Le livre est plein de sensualité et d’humour, ainsi la poétesse lâche au passage une formule qui résume le trait de caractère des roumains : Je ne connais pas plus tolérants que les Roumains. C’est pour ça que nous avons aussi des cafards et des rats. C’est aussi pour ça que la plupart des Tziganes d’Europe se sont installés chez nous. Sans doute que le principe du Je-m’en-foutisme fonctionne ici aussi…Plus loin, la prosatrice devenue âgée revient avec nostalgie sur la vieillesse : Tu sais, quand on commence à vieillir, les deux renoncements les plus difficiles sont la perte de la vue et celle de la mémoire.

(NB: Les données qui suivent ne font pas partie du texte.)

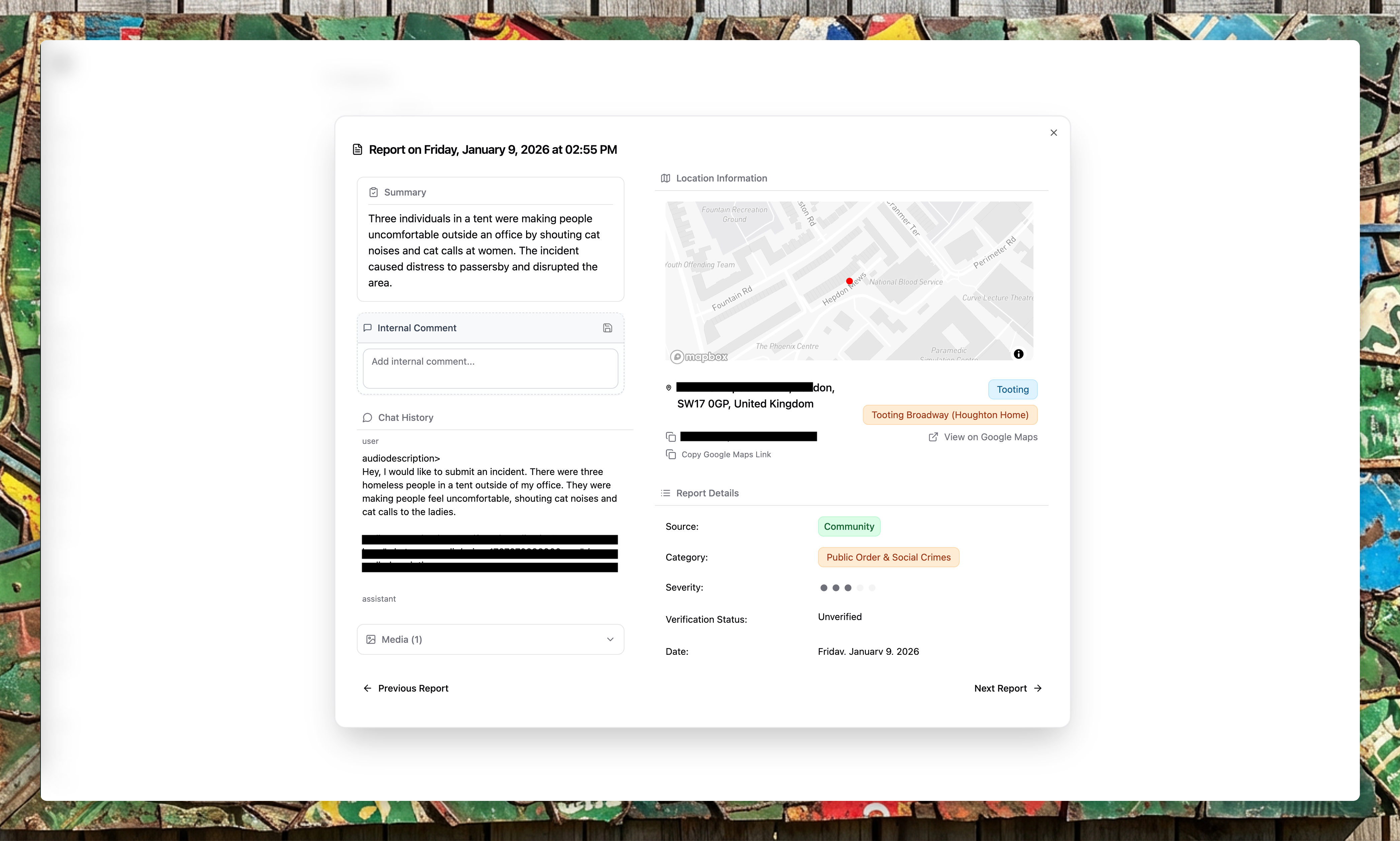Click the red location marker on map

(x=849, y=281)
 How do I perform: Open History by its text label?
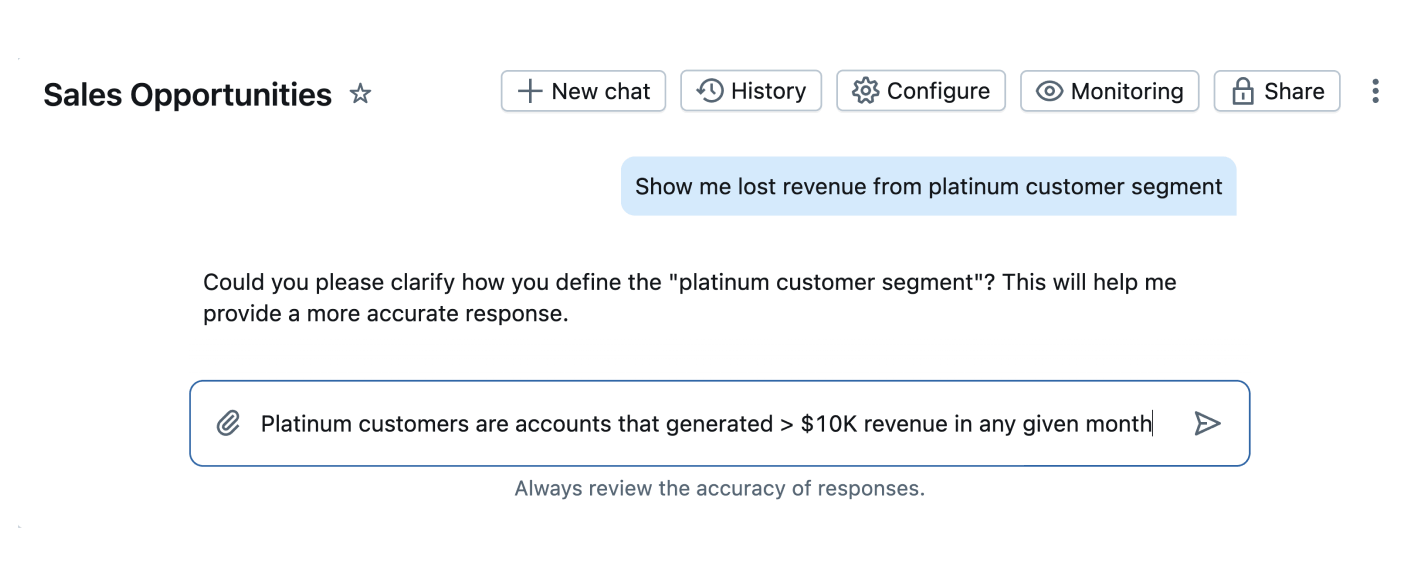click(768, 91)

Et plus loin, parlant de cet instinct de liberté que possède chaque être humain, elle se pose la question de savoir si ce n’est pas une réminiscence du paradis perdu ? Voilà un livre bien élégant qui passe à travers l’histoire en forme de récit. L’ouvrage se termine par un bref entretien avec sa traductrice Claude Murtaza. Une manière de faire connaissance de cette âme roumaine qui joue sa nostalgie sur nos âmes, tel l’archet d’un violon.

                                                                                                                      Laurent BAYART

  • La sexagénaire et le jeune homme, de Nora Luga, Le Square Editeur, 2014.